====== Provided records

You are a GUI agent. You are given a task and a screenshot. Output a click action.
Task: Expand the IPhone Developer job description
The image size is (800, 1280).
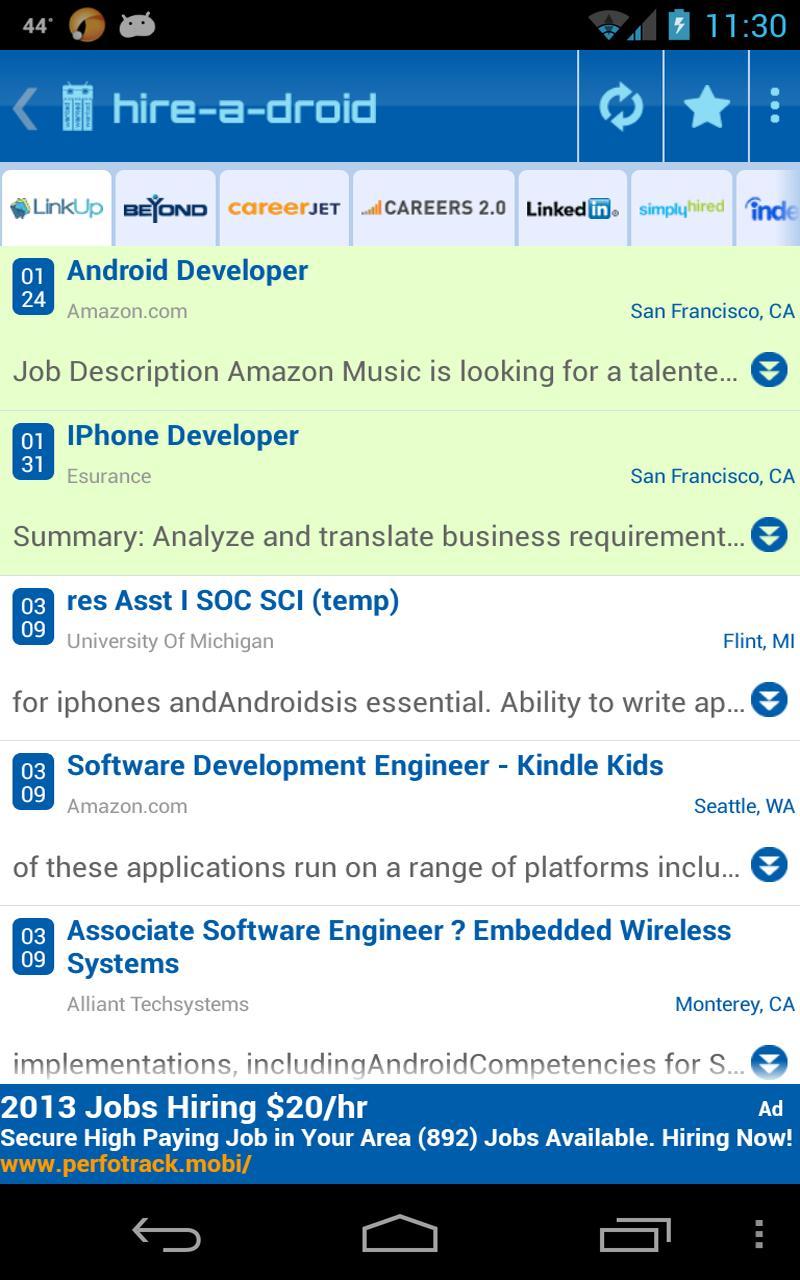[x=769, y=535]
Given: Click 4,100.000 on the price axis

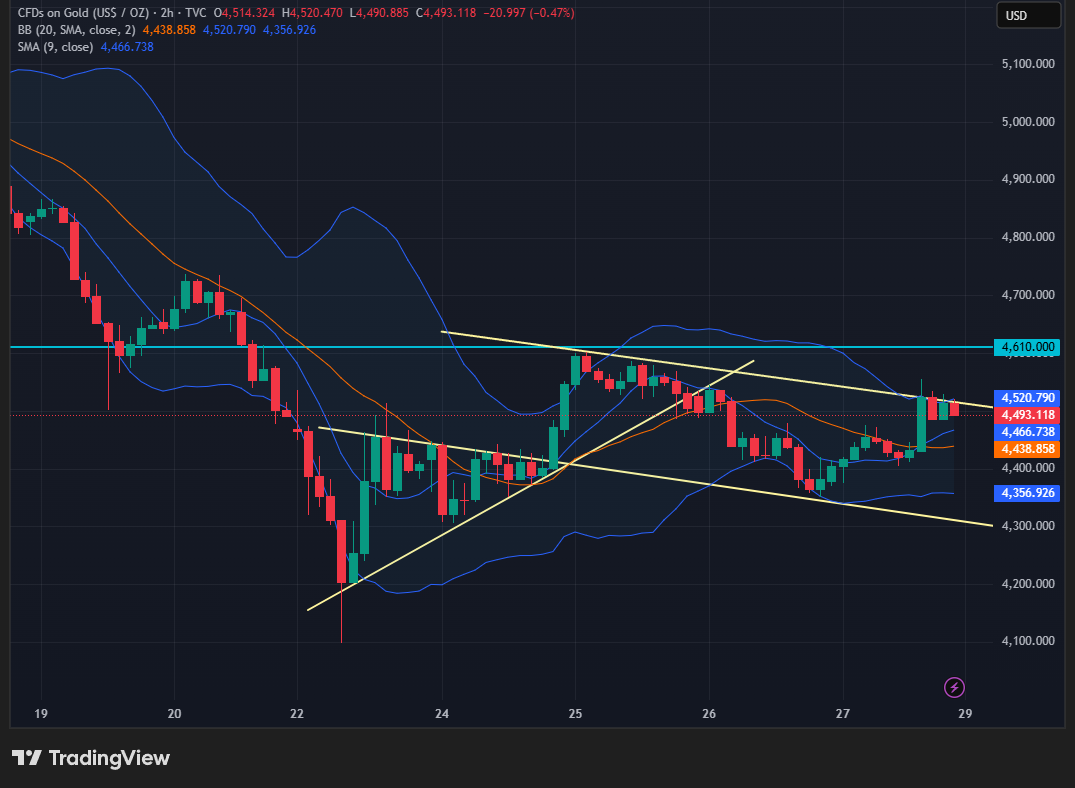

============

Work to be completed:
Pictures do not belong in the copy. Output all of the records exactly.

Solution to this task:
You are a GUI agent. You are given a task and a screenshot. Output a click action.
Task: Expand the IPhone Developer job description
The image size is (800, 1280).
[x=769, y=535]
Given: Click 4,100.000 on the price axis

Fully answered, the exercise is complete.